I am sure that one day, many many years in the future, I will look back on this blog and smile. So that is why I am posting it. Okay, maybe it is also to vent a little bit. Let me start this blog with a disclaimer. I love my daughter more than anything in the whole world. I really, really do. But most days, I think I am going to lose my mind.
If I did not watch them test her hearing in the hospital, I would swear it doesn't work. That girl completely disregards every.single.thing I say. Seriously, it has gotten to the point where I start to tell her not to do something and these are the thoughts going through my mind:
A- "Why are you even speaking?"
B- "What discipline technique are you going to use when (not if- WHEN) she doesn't listen to you?
She IGNORES me.
But I know she can hear because when I say come here, she runs. When I need to get her dressed, change her diaper, get her in the bath, get her undressed, put her to bed, get her out the door, or anything else... she runs the other way. It's a game to her, no matter how many times I tell her that it is NOT a game. Seriously, the minute I say "Abbie, let's change your diaper", she heads for the door. I chase her down for EVERYTHING.
I have to physically restrain her to brush her teeth. I did have a few techniques that were working... until she figured them out and makes me resort to holding her down to brush her teeth.
And let's not forget the lovely toddler habits. Just tonight, Abbie tee-teed through her panties and onto the stairs. No problem; we're potty training. But did she have to run her hands all through the pee pee as soon as it hit the floor? And again after we washed her hands and as I was trying to clean it up?
Of course, meal times are always pleasant. Abbie refuses to sit in or be strapped down to her booster seat and then doesn't want to sit in her high chair. She is a picky eater. I still have to puree veggies so that I can hide them in her food and she pretty much refuses to eat leftovers.

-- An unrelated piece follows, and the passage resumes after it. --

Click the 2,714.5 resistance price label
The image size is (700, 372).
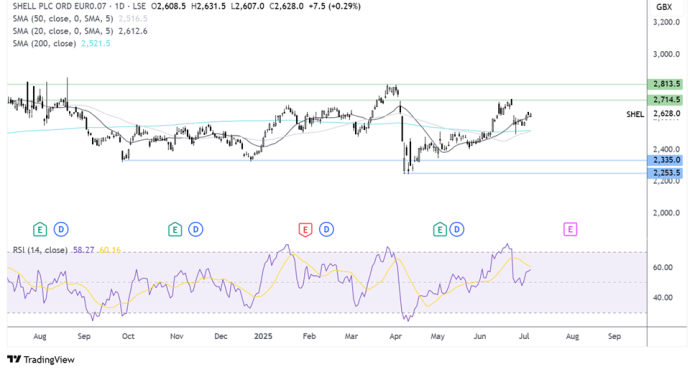coord(665,100)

And last but not least, she is attached to me. No, that is not always a bad thing. But she has gotten to the point where she will not let me out of her sight. I will literally go upstairs to grab one item that is sitting at the top of the stairs and she has to come with me. I love that she loves me, but sometimes it is just so much. I'm the only person she wants when she is hurting, scared, tired, or in any other mood. When I pour a glass of milk, she insists on sitting on the counter. Lord help us all when I try to cook.

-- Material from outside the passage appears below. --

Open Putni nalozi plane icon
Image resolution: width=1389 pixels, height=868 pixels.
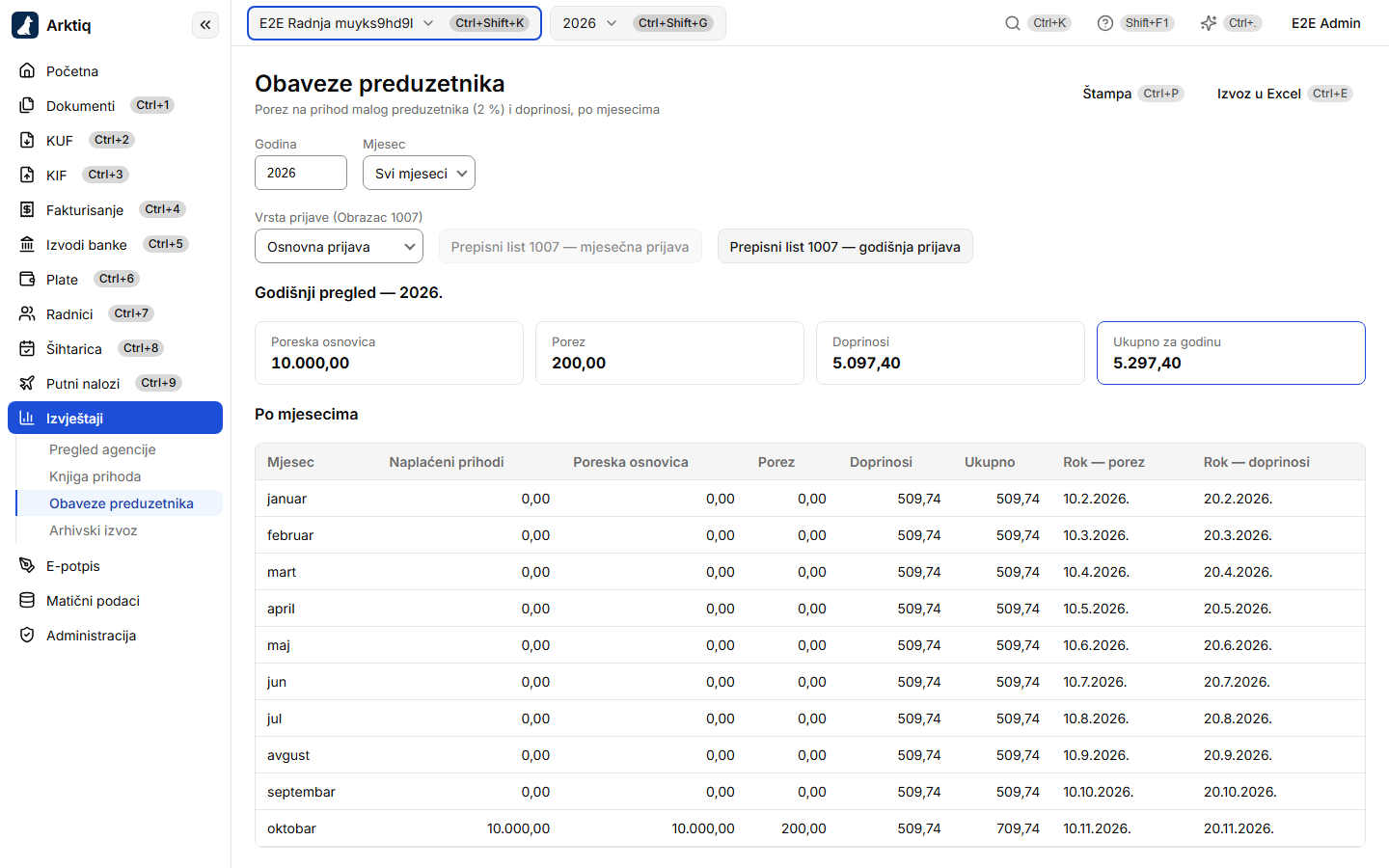tap(27, 383)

I know I sound like an awful, unappreciative, whiny mother.I'm not. I know that I would take my high maintenance child over so many other scenarios. Sometimes I just need to put down all of my frustrations in one place. Anyway, that's my terrible twos rant for the day. I wouldn't trade her for the world, though. If I did, I'd go insane from the quiet. ;)

2 comments:

  1. Big Hugs to you, Mama! I totally understand your pain......coming from a Mom of a two year old. :o)

    ReplyDelete
  2. Hello, I'm Meg from DFW area moms. I too feel your pain and I have the same thoughts going through my mind with my son. I also have to chase him down at diaper changing time. Something that works sometimes is I tell him to pick a spot to lie down for the change. Naturally he picks the furthest smallest corner but hey beggars can't be choosers.